- Governo anunciou bloqueio adicional de R$ 22,1 bilhões no Orçamento de 2026 para acelerar concessões e reduzir a fila do INSS.
- A fila de pedidos de benefício atingiu pico de 3,12 milhões em fevereiro e caiu para cerca de 2,3 milhões, com expectativa de novas quedas.
- O gasto com benefícios previdenciários subiu, enquanto a despesa com folha de pessoal caiu; no total, BPC aumentou R$ 14,1 bilhões e a Previdência, R$ 11,5 bilhões.
- Algumas despesas ficarão vedadas pela lei eleitoral a partir de julho, o que pode antecipar o impedimento dependendo das áreas atingidas.
- O bloqueio totaliza 23,7 bilhões de reais, somando o novo bloqueio de 22,1 bilhões com o congelamento anterior de 1,6 bilhão; o contingenciamento não foi utilizado.
O governo de Luiz Inácio Lula da Silva anunciou um bloqueio adicional de 22,1 bilhões de reais no Orçamento de 2026. A medida visa abrir espaço para reduzir a fila de pedidos do INSS, que havia atingido 3,12 milhões em fevereiro.
A decisão foi tomada com base na regra do arcabouço fiscal, mesmo com aumento nas receitas líquidas decorrentes do preço do petróleo. O governo espera quedas no estoque de requerimentos nos próximos meses.
O bloqueio atinge custeio, compras, obras e parte das emendas parlamentares. Despesas ligadas à folha de pagamento e a determinados itens de custeio também podem ser impactadas.
Alguns gastos ficarão vedados a partir de julho pela lei eleitoral, o que pode antecipar a aplicação da trava, conforme o detalhamento divulgado no decreto de programação orçamentária.
O novo bloqueio soma-se aos 1,6 bilhão já congelados em março, elevando o total para 23,7 bilhões. A meta fiscal de 2026 permanece com equilíbrio possível, conforme o governo.

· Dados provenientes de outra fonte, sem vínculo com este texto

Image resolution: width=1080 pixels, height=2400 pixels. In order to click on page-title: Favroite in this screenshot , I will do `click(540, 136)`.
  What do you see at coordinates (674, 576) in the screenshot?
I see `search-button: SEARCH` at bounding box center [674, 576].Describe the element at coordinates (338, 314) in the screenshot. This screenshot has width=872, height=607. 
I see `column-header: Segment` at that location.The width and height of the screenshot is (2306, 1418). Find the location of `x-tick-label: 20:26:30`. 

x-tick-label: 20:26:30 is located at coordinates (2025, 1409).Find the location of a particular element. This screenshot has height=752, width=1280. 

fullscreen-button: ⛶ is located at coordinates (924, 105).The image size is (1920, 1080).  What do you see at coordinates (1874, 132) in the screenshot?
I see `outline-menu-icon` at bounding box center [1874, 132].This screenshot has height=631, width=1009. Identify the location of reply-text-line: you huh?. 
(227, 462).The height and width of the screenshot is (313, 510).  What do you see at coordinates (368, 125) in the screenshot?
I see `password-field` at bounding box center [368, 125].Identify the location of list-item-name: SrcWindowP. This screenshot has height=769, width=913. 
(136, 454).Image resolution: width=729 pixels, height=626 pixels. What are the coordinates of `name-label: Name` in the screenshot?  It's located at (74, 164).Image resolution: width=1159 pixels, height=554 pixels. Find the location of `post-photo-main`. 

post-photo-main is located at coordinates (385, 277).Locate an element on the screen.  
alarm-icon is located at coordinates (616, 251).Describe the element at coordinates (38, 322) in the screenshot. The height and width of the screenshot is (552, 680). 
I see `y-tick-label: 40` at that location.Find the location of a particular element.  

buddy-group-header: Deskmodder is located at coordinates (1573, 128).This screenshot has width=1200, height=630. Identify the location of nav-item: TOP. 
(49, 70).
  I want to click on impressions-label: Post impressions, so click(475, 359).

Despesas com benefícios previdenciários subiram 11,5 bilhões de reais, parte do ajuste para reduzir a fila do INSS, que vem caindo desde março e abril, com queda de requerimentos.
A despesa com o Benefício de Prestação Continuada (BPC) aumentou 14,1 bilhões, refletindo ritmo de concessões desde o ano anterior. A queda na folha de pagamento ajudou a conter o bloqueio.
O arcabouço fiscal permite dois instrumentos: bloqueio e contingenciamento. O governo optou pelo bloqueio, sem necessidade de contingenciar, segundo as estimativas em março e maio.
Entenda a diferença entre bloqueio e contingenciamento
Bloqueio: reduz despesas discricionárias para manter o limite de gastos, diante de aumento de despesas obrigatórias.
Contingenciamento: reduz receitas futuras para manter a meta fiscal, diante de queda na arrecadação.